Task requirements: From the review of the Paris restaurant Rino, reproduce word for word the part that opens with the words containing "Rino (46 rue" and closes with "Done and done.".

Rino (46 rue Trousseau, 75011 Paris, Métro Ledru-Rollin) is the brainchild of Giovanni Passerini, the former second-in-command to Petter Nilsson of La Gazzetta, which is conveniently across the street from Passerini’s newish digs.  Winner of Le Fooding’s 2010 “Meilleur bistrot d’auteur,” Rino is a delightful fusion of Italian forms with a decidedly progressive New York via Paris, seasonal ingredient-driven sensibility. If that makes any sense. (I’m rusty.) It’s really good!  It’s unfussy!  You don’t have to make any decisions, aside from if you want five or seven courses. Culinary proles we may be, but when you finally get a table at a place where you have to reserve months in advance, the answer to that question is always seven. Especially when the add-on courses involve lobster and cheese, which they did on the night we dined at Rino. Done and done.

I was excited to share this kind of beautiful, rarefied cooking with my mother, who is definitely Clarence’s mama and a lover of food. But I was also psyched by the relaxed, casual atmosphere of the place, which makes catching up with family and drinking a little too much while you enjoy your seven course meal a pleasure, not a white-linen headache. The servers were extremely knowledgeable about the menu and very kind to the Americans. And we had a great view of the kitchen, where Passerini himself had his hands in every single thing we ate, which is something I really appreciate about the Le Fooding-sponsored “revolution.” If I am spending 250 euros to experience a particular chef’s cooking, I damn well want to see him in the kitchen.

Well, what did we eat?

Source material:
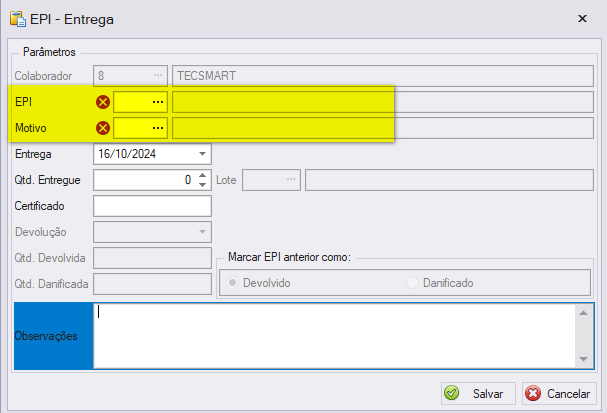Screen dimensions: 607x413
Task: Click into the Certificado input field
Action: point(152,206)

Full answer:
Rino (46 rue Trousseau, 75011 Paris, Métro Ledru-Rollin) is the brainchild of Giovanni Passerini, the former second-in-command to Petter Nilsson of La Gazzetta, which is conveniently across the street from Passerini’s newish digs.  Winner of Le Fooding’s 2010 “Meilleur bistrot d’auteur,” Rino is a delightful fusion of Italian forms with a decidedly progressive New York via Paris, seasonal ingredient-driven sensibility. If that makes any sense. (I’m rusty.) It’s really good!  It’s unfussy!  You don’t have to make any decisions, aside from if you want five or seven courses. Culinary proles we may be, but when you finally get a table at a place where you have to reserve months in advance, the answer to that question is always seven. Especially when the add-on courses involve lobster and cheese, which they did on the night we dined at Rino. Done and done.